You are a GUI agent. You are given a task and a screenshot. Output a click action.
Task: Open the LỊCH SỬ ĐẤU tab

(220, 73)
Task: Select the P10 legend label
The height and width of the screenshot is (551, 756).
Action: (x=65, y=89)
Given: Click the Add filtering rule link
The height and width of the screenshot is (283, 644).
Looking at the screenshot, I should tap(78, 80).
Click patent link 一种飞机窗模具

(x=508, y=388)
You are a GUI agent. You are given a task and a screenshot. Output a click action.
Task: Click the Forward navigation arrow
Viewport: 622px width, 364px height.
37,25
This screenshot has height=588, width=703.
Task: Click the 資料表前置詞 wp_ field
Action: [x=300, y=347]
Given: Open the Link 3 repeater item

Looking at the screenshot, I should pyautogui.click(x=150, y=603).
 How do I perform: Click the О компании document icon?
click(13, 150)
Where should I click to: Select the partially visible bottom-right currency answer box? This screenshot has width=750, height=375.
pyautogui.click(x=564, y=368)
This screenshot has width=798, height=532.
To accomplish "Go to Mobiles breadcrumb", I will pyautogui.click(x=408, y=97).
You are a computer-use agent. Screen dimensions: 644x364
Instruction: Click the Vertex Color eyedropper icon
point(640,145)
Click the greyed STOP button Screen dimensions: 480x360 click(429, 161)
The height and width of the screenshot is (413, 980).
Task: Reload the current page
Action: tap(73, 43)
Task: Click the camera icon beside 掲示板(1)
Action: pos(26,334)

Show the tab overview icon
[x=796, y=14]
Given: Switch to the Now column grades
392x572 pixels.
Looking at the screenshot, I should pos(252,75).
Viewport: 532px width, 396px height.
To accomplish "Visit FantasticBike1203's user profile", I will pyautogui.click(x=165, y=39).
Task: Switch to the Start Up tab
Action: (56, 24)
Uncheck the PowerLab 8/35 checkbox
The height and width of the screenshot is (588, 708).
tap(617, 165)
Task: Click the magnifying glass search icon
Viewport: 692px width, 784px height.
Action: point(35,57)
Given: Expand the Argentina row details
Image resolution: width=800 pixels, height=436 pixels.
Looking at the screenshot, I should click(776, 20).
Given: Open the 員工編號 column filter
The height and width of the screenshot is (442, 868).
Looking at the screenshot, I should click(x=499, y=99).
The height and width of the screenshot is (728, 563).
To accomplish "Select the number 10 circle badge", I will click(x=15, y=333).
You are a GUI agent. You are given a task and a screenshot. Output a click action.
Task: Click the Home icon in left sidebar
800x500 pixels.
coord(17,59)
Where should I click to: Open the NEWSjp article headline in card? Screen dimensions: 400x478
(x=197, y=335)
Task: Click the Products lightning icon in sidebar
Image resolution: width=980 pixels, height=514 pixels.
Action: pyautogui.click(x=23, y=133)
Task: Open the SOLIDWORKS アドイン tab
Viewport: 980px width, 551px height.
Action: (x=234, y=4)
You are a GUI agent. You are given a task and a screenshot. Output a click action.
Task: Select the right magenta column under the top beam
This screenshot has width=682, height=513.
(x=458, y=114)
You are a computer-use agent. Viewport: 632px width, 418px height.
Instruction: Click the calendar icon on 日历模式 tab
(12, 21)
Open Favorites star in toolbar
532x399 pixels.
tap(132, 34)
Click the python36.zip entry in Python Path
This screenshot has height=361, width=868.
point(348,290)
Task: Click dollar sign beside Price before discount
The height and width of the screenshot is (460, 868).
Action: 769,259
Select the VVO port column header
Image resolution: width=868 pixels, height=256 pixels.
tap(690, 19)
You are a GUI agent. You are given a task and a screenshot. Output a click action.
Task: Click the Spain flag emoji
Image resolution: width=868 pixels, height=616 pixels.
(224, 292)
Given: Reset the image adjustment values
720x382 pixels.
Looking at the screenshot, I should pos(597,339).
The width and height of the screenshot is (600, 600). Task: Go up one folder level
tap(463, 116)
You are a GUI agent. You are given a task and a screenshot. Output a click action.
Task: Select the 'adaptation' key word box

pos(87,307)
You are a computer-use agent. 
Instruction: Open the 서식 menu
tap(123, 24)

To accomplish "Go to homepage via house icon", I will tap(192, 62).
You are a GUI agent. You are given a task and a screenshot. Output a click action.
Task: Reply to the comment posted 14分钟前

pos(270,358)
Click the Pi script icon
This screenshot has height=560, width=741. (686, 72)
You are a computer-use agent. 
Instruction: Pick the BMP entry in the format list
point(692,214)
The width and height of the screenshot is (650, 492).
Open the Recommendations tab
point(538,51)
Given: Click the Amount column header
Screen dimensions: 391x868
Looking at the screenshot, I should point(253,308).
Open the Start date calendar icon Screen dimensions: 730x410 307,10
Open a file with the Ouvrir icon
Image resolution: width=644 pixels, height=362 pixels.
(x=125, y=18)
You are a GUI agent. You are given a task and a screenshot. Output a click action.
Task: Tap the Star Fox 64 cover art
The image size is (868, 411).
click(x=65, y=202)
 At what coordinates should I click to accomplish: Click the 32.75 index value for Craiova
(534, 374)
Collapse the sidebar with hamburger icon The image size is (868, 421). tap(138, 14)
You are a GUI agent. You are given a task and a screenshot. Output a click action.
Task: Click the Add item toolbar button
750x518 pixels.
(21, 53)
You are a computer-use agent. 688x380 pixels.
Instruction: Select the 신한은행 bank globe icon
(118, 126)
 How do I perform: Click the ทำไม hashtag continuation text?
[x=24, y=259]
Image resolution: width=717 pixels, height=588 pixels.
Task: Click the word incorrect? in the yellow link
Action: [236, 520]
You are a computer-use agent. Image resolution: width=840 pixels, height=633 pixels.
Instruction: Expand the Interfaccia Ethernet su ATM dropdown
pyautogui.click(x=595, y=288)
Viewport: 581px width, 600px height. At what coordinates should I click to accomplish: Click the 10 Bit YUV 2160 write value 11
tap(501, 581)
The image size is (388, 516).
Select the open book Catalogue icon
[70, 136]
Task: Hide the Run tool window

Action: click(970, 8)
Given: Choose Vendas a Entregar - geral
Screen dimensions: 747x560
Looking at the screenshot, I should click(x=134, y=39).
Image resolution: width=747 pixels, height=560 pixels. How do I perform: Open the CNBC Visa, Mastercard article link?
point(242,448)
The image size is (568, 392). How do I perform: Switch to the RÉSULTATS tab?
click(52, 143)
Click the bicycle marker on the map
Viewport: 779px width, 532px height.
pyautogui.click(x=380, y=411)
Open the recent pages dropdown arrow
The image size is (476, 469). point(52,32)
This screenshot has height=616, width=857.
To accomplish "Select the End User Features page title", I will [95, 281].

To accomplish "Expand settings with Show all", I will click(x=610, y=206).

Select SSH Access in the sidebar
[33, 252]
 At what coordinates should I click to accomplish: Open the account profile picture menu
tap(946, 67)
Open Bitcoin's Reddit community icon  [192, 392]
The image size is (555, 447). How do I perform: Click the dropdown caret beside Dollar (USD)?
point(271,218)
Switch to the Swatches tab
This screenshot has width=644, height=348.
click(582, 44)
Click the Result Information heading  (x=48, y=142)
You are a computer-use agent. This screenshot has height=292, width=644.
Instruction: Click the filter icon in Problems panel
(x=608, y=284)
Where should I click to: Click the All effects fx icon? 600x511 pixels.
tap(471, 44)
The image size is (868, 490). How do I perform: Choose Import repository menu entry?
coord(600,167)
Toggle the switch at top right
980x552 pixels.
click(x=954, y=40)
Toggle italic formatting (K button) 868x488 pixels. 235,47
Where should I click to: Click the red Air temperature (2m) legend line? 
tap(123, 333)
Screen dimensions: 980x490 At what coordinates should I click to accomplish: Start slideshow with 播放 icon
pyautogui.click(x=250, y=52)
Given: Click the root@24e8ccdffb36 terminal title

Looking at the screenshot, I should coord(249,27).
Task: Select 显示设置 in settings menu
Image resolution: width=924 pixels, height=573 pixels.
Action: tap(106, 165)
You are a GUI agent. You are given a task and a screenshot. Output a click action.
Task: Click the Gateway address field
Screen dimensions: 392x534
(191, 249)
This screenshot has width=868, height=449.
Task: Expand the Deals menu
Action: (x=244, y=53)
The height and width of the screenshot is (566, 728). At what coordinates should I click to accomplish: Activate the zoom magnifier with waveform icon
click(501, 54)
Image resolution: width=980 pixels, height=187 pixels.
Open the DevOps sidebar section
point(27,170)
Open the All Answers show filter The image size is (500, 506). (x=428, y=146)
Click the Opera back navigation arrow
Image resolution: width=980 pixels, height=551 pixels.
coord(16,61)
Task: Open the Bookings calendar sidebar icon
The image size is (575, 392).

* To do *
Your task is to retype the entries verbatim, starting with the line that holds "750x518 pixels." and stopping after the line that holds "This screenshot has height=616, width=857.".

* Written answer *
750x518 pixels.
(21, 53)
You are a computer-use agent. 688x380 pixels.
Instruction: Select the 신한은행 bank globe icon
(118, 126)
 How do I perform: Click the ทำไม hashtag continuation text?
[x=24, y=259]
Image resolution: width=717 pixels, height=588 pixels.
Task: Click the word incorrect? in the yellow link
Action: [236, 520]
You are a computer-use agent. Image resolution: width=840 pixels, height=633 pixels.
Instruction: Expand the Interfaccia Ethernet su ATM dropdown
pyautogui.click(x=595, y=288)
Viewport: 581px width, 600px height. At what coordinates should I click to accomplish: Click the 10 Bit YUV 2160 write value 11
tap(501, 581)
The image size is (388, 516).
Select the open book Catalogue icon
[70, 136]
Task: Hide the Run tool window

Action: click(970, 8)
Given: Choose Vendas a Entregar - geral
Screen dimensions: 747x560
Looking at the screenshot, I should click(x=134, y=39).
Image resolution: width=747 pixels, height=560 pixels. How do I perform: Open the CNBC Visa, Mastercard article link?
point(242,448)
The image size is (568, 392). How do I perform: Switch to the RÉSULTATS tab?
click(52, 143)
Click the bicycle marker on the map
Viewport: 779px width, 532px height.
pyautogui.click(x=380, y=411)
Open the recent pages dropdown arrow
The image size is (476, 469). point(52,32)
This screenshot has height=616, width=857.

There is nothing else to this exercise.